Australia's massive pipeline of liquified natural gas, coal and other resource projects faces increasing pressure from rising costs and falling prices, threatening a sector that has so far shielded Australia from the global economic downturn.
Investment committed to Australian resource projects at the end of October rose to a record $280.5-billion (U.S.), partly reflecting higher project costs and masking a fall in the number of committed projects, data from Australia's Bureau of Resources and Energy Economics (BREE) released on Wednesday showed.
"Even with such a pipeline of investment there is no doubt that we are entering a challenging phase," Australia's minister for mines, Martin Ferguson, said after the report's release.
"In the face of lower commodity prices, the delivery of this pipeline of projects is contingent on keeping production costs down, providing access to skilled labour and increasing our productivity and efficiency."
Australia has experienced a boom in LNG over the last few years, but development costs have also ballooned due to soaring labour costs and the strong local dollar. Three of seven LNG projects in early stages of construction have already announced cost hikes averaging more than 20 per cent, just as U.S. gas suppliers are making headway into Asian markets.
A fourth, Chevron Corp.'s $37-billion Gorgon LNG project in northwestern Australia, is currently under cost and schedule review, with some reports that costs could swell to A$60-billion ($62.9-billion).
Overall, committed investment in major resources and energy projects rose about 3 per cent to A$268.4-billion ($280.5-billion) at Oct. 31 versus April, while the number of projects fell to 87 from 98.
The decline takes into account projects that are up and running and no longer need development funding.
Still, the number of projects replacing those completed is slowing, with those announced or at feasibility phases falling to 277, the lowest in three years, the BREE data showed.

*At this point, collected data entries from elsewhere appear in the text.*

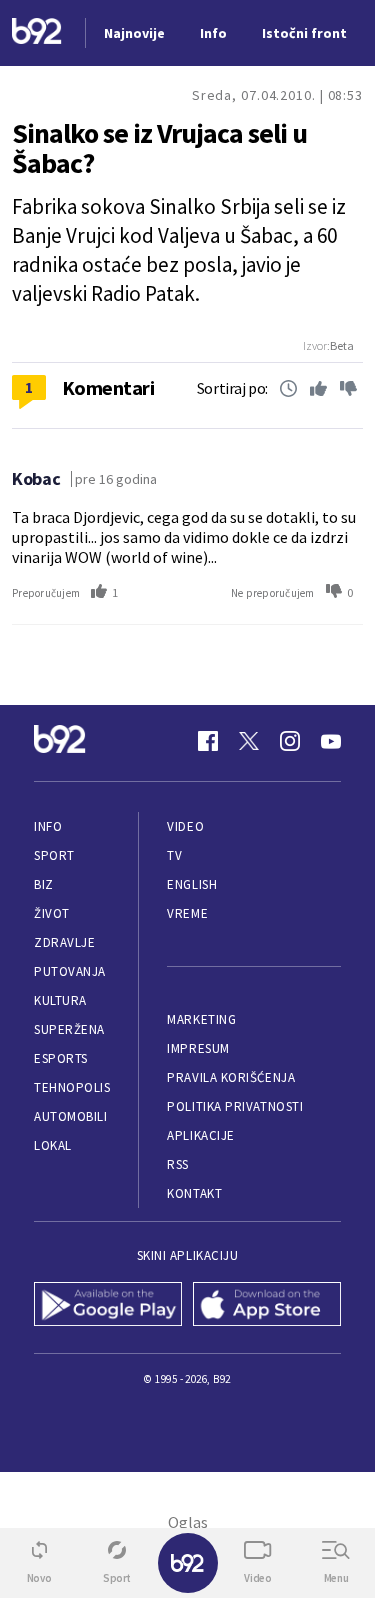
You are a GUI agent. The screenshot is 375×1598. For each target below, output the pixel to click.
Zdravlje (64, 942)
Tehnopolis (72, 1087)
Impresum (198, 1048)
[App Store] (267, 1306)
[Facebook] (208, 741)
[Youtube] (331, 741)
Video (185, 826)
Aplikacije (200, 1135)
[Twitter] (249, 741)
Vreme (187, 913)
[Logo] (37, 33)
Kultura (60, 1000)
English (192, 884)
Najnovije (134, 33)
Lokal (53, 1145)
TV (174, 855)
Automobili (70, 1116)
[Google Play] (108, 1306)
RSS (178, 1164)
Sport (54, 855)
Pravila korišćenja (231, 1077)
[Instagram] (290, 741)
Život (52, 913)
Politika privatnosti (235, 1106)
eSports (61, 1058)
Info (48, 826)
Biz (44, 884)
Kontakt (194, 1193)
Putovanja (70, 971)
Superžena (69, 1029)
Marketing (201, 1019)
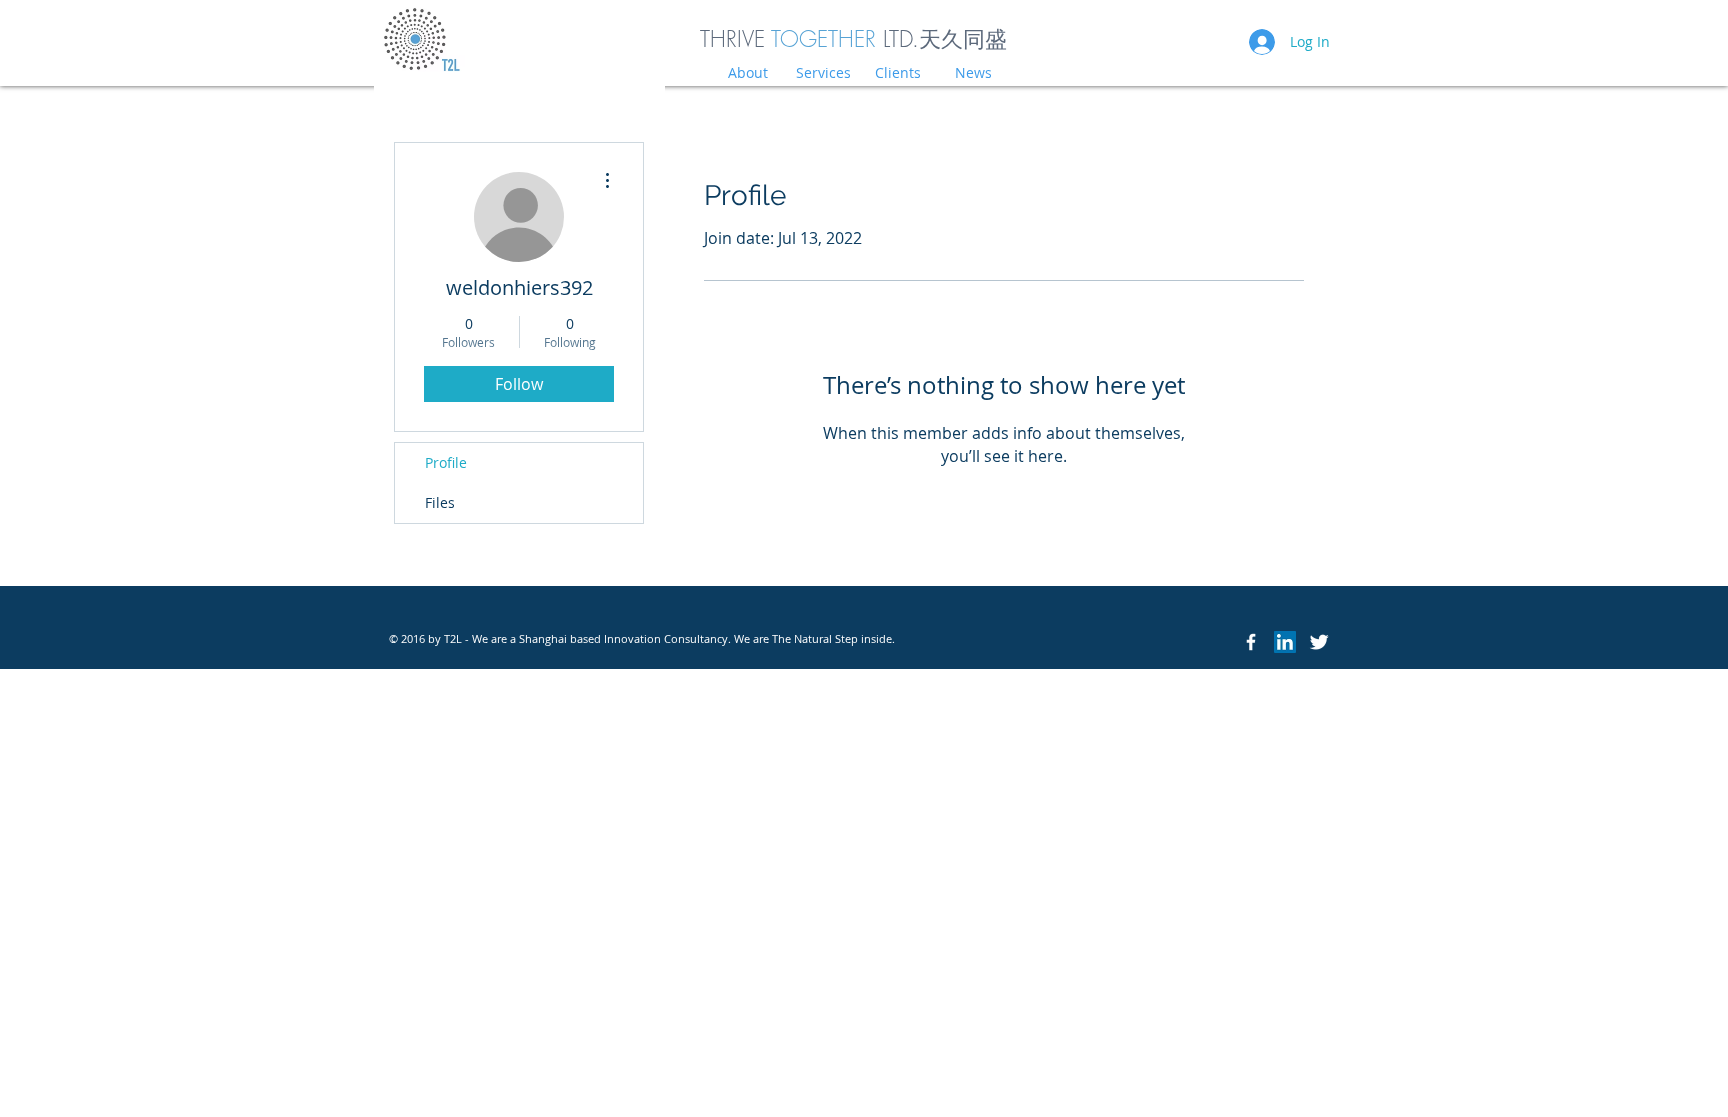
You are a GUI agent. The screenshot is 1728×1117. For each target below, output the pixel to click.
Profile (446, 462)
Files (440, 502)
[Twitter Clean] (1319, 642)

The slowdown comes amid declines in most commodities prices, driven by a drop-off in Chinese demand which has forced miners – from the world's largest, BHP Billiton Ltd., to the smallest – to review investment plans.
The commodities rout has thrust Australia into a debate over whether the resources boom is over and can no longer be relied on to create jobs, power growth and raise tax revenue in a $1.4-trillion economy that has gone 21 years without a recession.
Much of the investment pipeline, A$195-billion, is for LNG, gas and petroleum projects – a sum comparable to the total cost of the Apollo Moon Program in 2012 prices, according to BREE.
Australia has said it aims to overtake Qatar as the world's top exporter of LNG by 2017, though there is growing uncertainty over the outlook.
Royal Dutch Shell PLC may delay a final decision on whether to push ahead with its Arrow LNG plant in Australia as it considers feeding its gas into other LNG projects in the area due to rising costs.
Earlier this year, sources said the cost of the Arrow LNG project in Queensland may have increased to $34-billion to $36-billion from the $24-billion to $26-billion initially touted.
Meanwhile, a boom in unconventional gas exploration in North America has led to a collapse in U.S. natural gas prices, meaning that potential American exporters will be able to offer their gas at lower prices than Australia.
At current prices, suppliers in the United States and Canada could undercut Australian suppliers by as much as 20 per cent on sales to Japan alone.
The new competition from North America as well as other new LNG hot spots such as East Africa mean the window for new Australian LNG developments has closed, according to some industry experts.
Asian LNG December spot prices are trading at over $15 per million British thermal units (mmBtu), against U.S. natural gas prices of just over $3.75 per mmBtu.
Tokyo has been negotiating with Washington since last year to allow more shale gas projects to export LNG to Japan, which hopes to receive LNG shipped via the Panama Canal as early as 2015.